It smooths everything out without getting gummy or too, well baby-foodish.


Add pepper and sea salt to taste. You can add light cream, but it really doesn't need it.



We put a dollop of sour cream and authentic Stone Hill Farm chives as a garnish. We made little grilled cheese paninis on Arnold Bread thins. Super bad idea. The bread was way too thin so the cheese just melted all over the joint. 

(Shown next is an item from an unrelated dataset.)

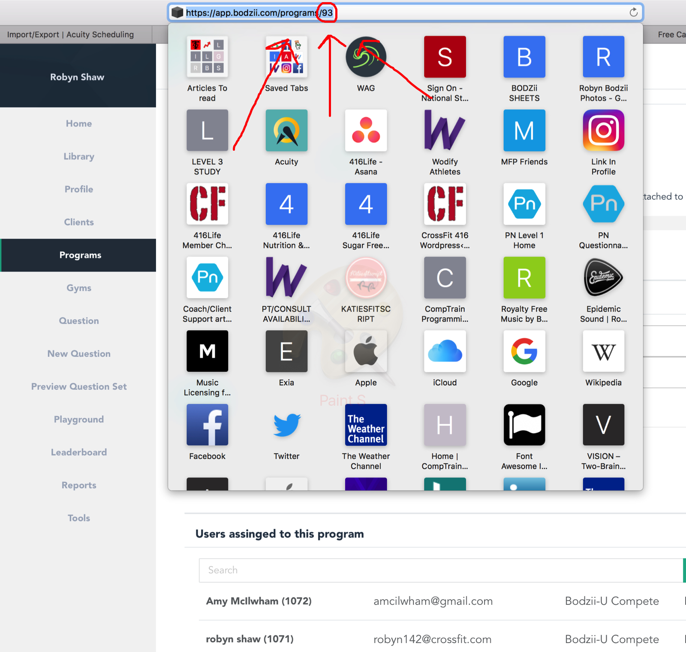The width and height of the screenshot is (686, 652).
Task: Open the Twitter bird icon
Action: pyautogui.click(x=286, y=425)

Thank you JFX Farmer's Market farmers for your gorgeous leeks and taters. And thank you BOPA for making the underside of a highway so beautiful. Each pillar that holds up the tonnage is painted by different local artists. A must see when you come to town. Open every Sunday, May 2, 2010 - December 19, 2010 7:00AM - 12:00PM


And thank you Guy and Pam, our dear neighbors, who have fall blooming crocus. You were away when they bloomed and they kept us company.


3 comments:

Pigtown-Design said...

the leek - the symbol of wales. they used to have inflatable ones at rugby matches in cardiff.

have you ever used an immersion blender? they're brilliant!

Amy R. said...

I have never cooked with leeks. I am a bit intimidated by them. You really detailed this post, I think I could try to put them in my potato soup perhaps. You are so gourmet:)

Amy R.

Nelle Somerville said...

Fun info about the Leek MegTown!

Amy, I hope you will try this recipe. This is seriously so easy and you can certainly use an immersion blender if you don't have a food mill.